• ZIEL DER ÜBUNG
Führe den Forumsthread zur Gentoo-Installation im Quellenauszug weiter, direkt im Anschluss an „Welche CD nutzt du?“.

• QUELLENAUSZUG
══════════
Diese hier auch.  Sabayon  bringt all das mit was du suchst. Als LiveCD installierbar, schönes beryl eye-candy und, und, und.

Die Gentooianer wollen sich ja nicht nachsagen lassen, dass es sowas was du wünscht nicht gibt. Allerdings wurde in einem anderen thread mal geäußert:

 *Quote:*   

> 
> 
> Please don't use the GUI Installer, because if you do the manual way, you will understand what you are doing and it will be more useful for you in the future 

 

Und ein Kenner Italiens schrieb dazu:

 *Quote:*   

> If you've never used gentoo before, don't let your first experience of it be sabayon. Use the normal install method for gentoo, the gui installer is still a work in progress. As for the kernel portion of it, in the next release it will have a manual kernel config option.

 

Bevor ich 10 Cent verwette sage ich nur: Mach was daraus!

Ma

----------

## tuxianer

@Marlo 

 *Quote:*   

> 
> 
>  Bevor ich 10 Cent verwette sage ich nur:
> 
> 

 

Ich nehme mal an du bist damit nicht mit gegangen, falls doch so gehe ich mit auf 15 Cent.

Solltest du nicht mit gegangen sein nehme ich die 10 Cent und erhöhe darauf.

MfG  :Wink:  Nichts für un gut john.doe hat schon recht, es ist keine Anmache oder ähnliches..

----------

## Marlo

 *tuxianer wrote:*   

> 
> 
> MfG  Nichts für un gut john.doe hat schon recht, es ist keine Anmache oder ähnliches..

 

Davon geht wohl keiner hier aus!

Übrigens gibt es sogar schon sowas wie  Lehrfilme für Gentoo.

Grüße

Ma

----------

## Finswimmer

Schreib uns doch einfach mal, was du machst.

Aber ORDENTLICH und STRUKTURIERT.

Also von vorne bis hinten:

Wie ist deine Hardware?

Welche CD nutzt du?
══════════
• VORLIEGENDE ANGABEN
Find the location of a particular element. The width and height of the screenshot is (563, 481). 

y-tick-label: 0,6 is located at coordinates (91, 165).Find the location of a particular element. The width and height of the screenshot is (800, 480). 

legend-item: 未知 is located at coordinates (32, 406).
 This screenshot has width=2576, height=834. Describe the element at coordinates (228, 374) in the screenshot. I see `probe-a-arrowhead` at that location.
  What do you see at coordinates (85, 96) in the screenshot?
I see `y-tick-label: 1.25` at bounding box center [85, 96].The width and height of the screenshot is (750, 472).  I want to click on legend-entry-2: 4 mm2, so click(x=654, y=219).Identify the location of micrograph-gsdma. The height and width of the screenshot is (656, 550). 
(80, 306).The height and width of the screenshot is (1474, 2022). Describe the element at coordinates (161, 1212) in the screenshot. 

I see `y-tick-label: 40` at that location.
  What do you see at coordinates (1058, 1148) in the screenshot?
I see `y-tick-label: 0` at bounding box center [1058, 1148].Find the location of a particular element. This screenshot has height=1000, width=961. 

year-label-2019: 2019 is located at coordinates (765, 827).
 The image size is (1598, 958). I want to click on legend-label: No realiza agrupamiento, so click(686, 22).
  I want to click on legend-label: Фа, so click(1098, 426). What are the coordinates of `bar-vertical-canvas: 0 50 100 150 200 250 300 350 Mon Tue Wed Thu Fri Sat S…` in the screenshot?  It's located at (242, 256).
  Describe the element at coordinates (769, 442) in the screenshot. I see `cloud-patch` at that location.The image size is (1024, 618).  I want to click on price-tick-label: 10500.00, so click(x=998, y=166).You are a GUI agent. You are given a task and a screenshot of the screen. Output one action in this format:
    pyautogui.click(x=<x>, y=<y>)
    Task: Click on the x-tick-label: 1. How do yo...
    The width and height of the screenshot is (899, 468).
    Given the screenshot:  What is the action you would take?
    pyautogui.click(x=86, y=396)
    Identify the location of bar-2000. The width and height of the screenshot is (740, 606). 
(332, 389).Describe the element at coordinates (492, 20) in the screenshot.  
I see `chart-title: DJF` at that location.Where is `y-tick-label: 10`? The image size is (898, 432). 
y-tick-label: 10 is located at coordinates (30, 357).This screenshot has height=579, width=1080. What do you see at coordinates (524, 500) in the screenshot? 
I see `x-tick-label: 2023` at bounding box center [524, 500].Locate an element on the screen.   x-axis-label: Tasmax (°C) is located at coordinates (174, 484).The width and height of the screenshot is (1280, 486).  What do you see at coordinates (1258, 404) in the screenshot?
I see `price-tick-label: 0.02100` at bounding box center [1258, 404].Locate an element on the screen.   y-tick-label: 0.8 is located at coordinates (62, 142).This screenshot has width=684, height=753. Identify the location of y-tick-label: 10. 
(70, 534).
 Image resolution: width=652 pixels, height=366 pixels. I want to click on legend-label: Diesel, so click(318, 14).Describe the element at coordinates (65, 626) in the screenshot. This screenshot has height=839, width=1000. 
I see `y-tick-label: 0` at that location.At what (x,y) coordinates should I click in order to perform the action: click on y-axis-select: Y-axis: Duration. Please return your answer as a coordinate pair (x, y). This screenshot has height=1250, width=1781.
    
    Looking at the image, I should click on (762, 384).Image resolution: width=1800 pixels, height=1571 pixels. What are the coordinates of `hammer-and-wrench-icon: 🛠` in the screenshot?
══════════
• ERGEBNIS DER ÜBUNG
Klappt das Partitionieren.

Wenn du dann eine Frage bekommst, schaust du im Handbuch, suchst du unter Google, dann hier im Forum über die Suchfunktion, danach nochmal selbst überlegen, danach "darfst" du uns Fragen.

Wie gesagt: viel Eigeninitiative!

Ein besonderer Tipp: Lies GANZ GENAU die Fehlermeldungen.

Das hätte mir damals eine Menge an Arbeit erspart.

Ansonsten:

Willkommen im Forum!

Tobi

----------

## teaser

Danke der Nachfrage. Ja, alles wieder im grünen Bereich.

 *Quote:*   

> STiGMaTa_ch hat Folgendes geschrieben:
> 
> Du bist einfach noch nicht reif für Gentoo... 

 

Das stört mich nicht.

Ich habe nie behauptet:

- jetzt nur noch gentoo einzusetzen und alle anderen Betriebssysteme von der Festplatte zu verbannen

- in der Lage zu sein gentoo zu administrieren, zu pflegen und zu warten oder synchron zu halten

- nur installieren und sehen was passiert

Learning by doing.

Ich hab sowieso die dunkle Vorahnung, daß mir nach dem ersten erfolgreichen emerge das System rettunglos abschmiert.

 *Quote:*   

>  *Quote:*   teaser hat Folgendes geschrieben:
> 
> Nur seit dem letzten update läuft wine nicht mehr. 
> 
>  *Quote:*   STiGMaTa_ch hat Folgendes geschrieben:
> ...

 

Hm, andererseits ?

Hast Du's drauf ?

Könnntest Du mir eine akzeptable Lösung anbieten, eine komplette Distro||i downzugraden, die Du nicht kennst

Du kriegst von mir einen Xtra-grossen Orden, mit drei Bommeln unten dran und wirst sofort in den Ninja-Master-Himmel befördert.

 *Quote:*   

> Finswimmer hat Folgendes geschrieben:
> 
> Also von vorne bis hinten:
> 
> Wie ist deine Hardware?
> ...

 

 *Quote:*   

> teaser hat Folgendes geschrieben:
> 
> Ich habe ein MSI P4N mit einem Intel D805-64, 2Gig Ram und eine nvidia 7600GT im PCIe-Slot sitzen 

 Last edited by teaser on Mon Apr 09, 2007 8:49 pm; edited 6 times in total

----------

## Necoro

also ich weiß nicht ... ich habe nach diesem Post immer noch keinen Schimmer, was nun eigentlich deine Frage ist

----------

## teaser

 *Quote:*   

> Necoro hat Folgendes geschrieben:
> 
> ...ohne alles gelesen zu haben:

 

no comment.

----------

## musv

 *Necoro wrote:*   

> ich habe nach diesem Post immer noch keinen Schimmer, was nun eigentlich deine Frage ist

 

Er scheint nach allen Regeln der Kunst an der Gentoo-Installation gescheitert zu sein.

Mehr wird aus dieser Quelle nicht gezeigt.